Mbak Nat, sapaan akarab Sih Natalia Sukmi, S.Sos., M.I.Kom mengungkap jumlah pelajar Indonesia yang melanjutkan pendidikan di Prancis jumlahnya mengalami kenaikan. Dikatakannya, dengan adanya pandemi Covid-19, persiapan untuk belajar di Prancis tidak jauh berbeda, yaitu melengkapi beberapa dokumen, tes PCR dan formulir kontak. Berbagai persiapan lain yang dilakukan antara lain adalah mencari info sebanyak-banyaknya tentang universitas, beasiswa, membuat proposal riset dan juga mempelajari bahasa. 

“Studi itu bagian dari kehidupan, karena itu perlu ada grand goal yang ingin dicapai ke depan, misalnya karir atau untuk mendapatkan pendidikan yang lebih baik. Saya sendiri suka belajar dan tidak hanya belajar yang sifatnya informal, karena itulah saya mengambil tantangan studi ke luar negeri. Kenapa hal ini penting? Karena studi itu ada investasi seperti waktu dan juga biaya. Selama studi kita juga akan mengalami pasang surut, kalau kita tidak mempunyai grand goal, teman-teman tidak punya kekuatan untuk melanjutkannya,” terangnya.

Dikatakannya lebih lanjut, belajar di luar negeri mempunyai tantangan tersendiri. Salah satunya adalah bahasa selain juga memproses kita untuk menjadi lebih mandiri. 

Enam negara

Selain sesi Beasiswa dan Studi Lanjut di Prancis, sesi menarik untuk menempuh pendidikan di lima negara lainnya juga dikupas di PPI. Sesi tersebut adalah Beasiswa Fulbright untuk Studi di Amerika Serikat oleh Miftahul Mardiyah (AMINEF) dan Yustinus Calvin Gai Mali, M.Hum., Ph.D Candidate at Washington State University (Dosen Fakultas Bahasa dan Seni (FBS) UKSW), Beasiswa dan Studi Lanjut di Inggris oleh Yuli Vega Tukidjo (Study UK – British Counsil) dan Diane Elizabeth Nuhamara, S.Pd (alumni FBS UKSW - mahasiswa S2 di University of Roehampton), Beasiswa dan Studi Lanjut di Jerman oleh Olivia Sopacua (DAAD Jakarta Office) dan Dr. –Ing.

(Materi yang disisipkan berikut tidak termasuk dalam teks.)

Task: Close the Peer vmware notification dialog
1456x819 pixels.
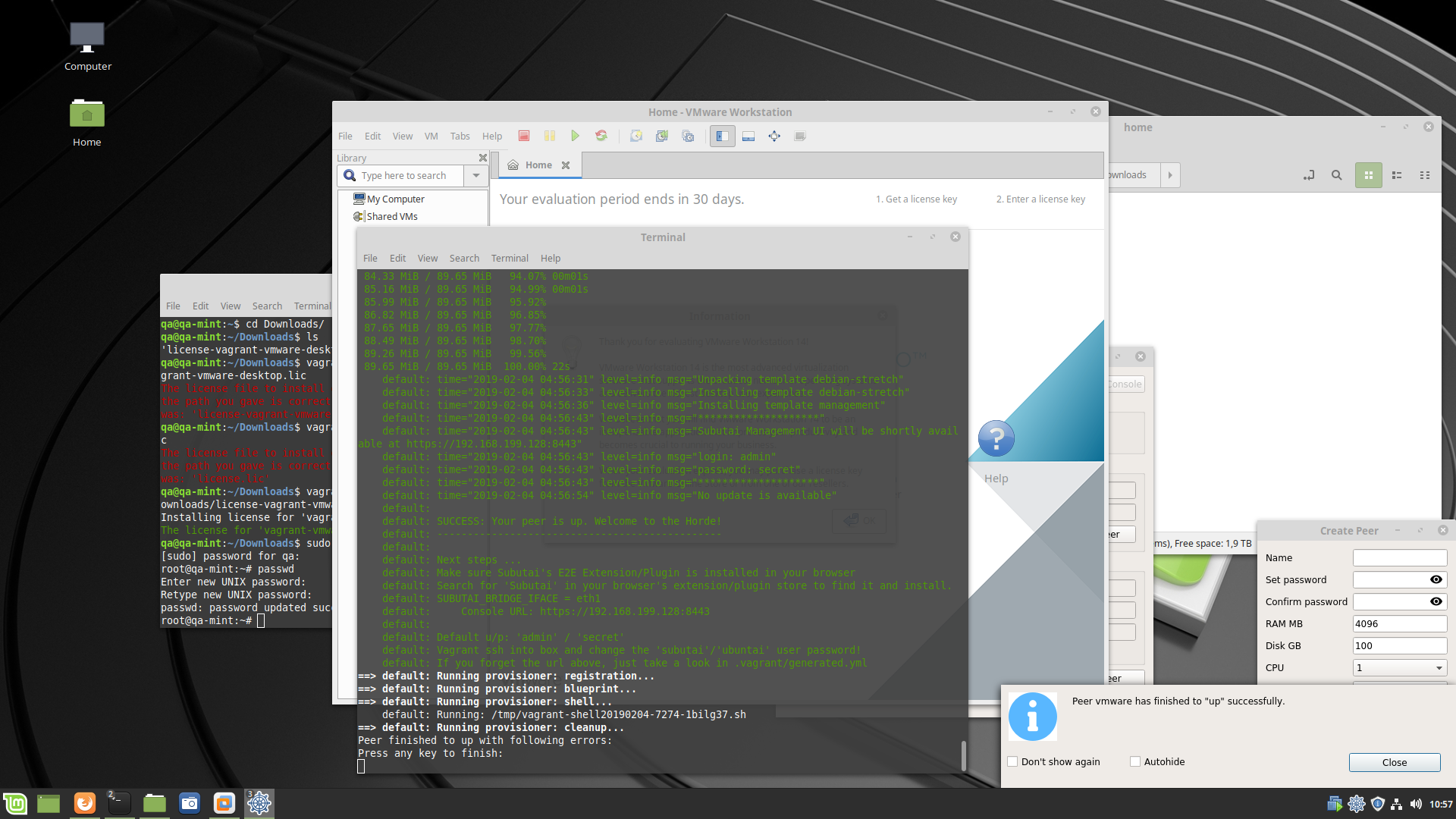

Ivana Timotius, M.S. (Dosen Fakultas Teknik Elektronika dan Komputer, alumni S3 Friedrich Alexander Universitat), Beasiswa dan Studi Lanjut di Belanda oleh Indy Hardono (Nuffic Neso Indonesia) dan Dina Banjarnahor, M.Sc. (Dosen Fakultas Pertanian dan Bisnis UKSW, Alumni S2 Wageningen University), Beasiswa dan Studi Lanjut di Australia oleh Riyantisa Fikautsara (Australia Awards Indonesia) dan Aurelia Melinda Herka Puspita, S.Pd. (Alumni FBS UKSW, Mahasiswa S2 di University of Melbourne). Sebagai penutup rangkaian juga diadakan acara AISEC Talk “Virtual Road Trip to Vietnam, Cambodia and Poland”.

Direktur BKHI UKSW Debora Natalia Sudjito, SM.Ps.Ed mengungkapkan, PPI diadakan mengingat peminat untuk studi ke luar negeri semakin meningkat. “Mereka membutuhkan support info dan juga jejaring. Karena itulah BKHI mengadakan kegiatan PPI yang juga merupakan kelanjutan dari program yang tahun lalu yang juga diminati banyak peserta. Semoga para peserta kegiatan ini mendapatkan banyak informasi dan juga jejaring untuk bisa melanjutkan studi ke luar negeri,” imbuhnya.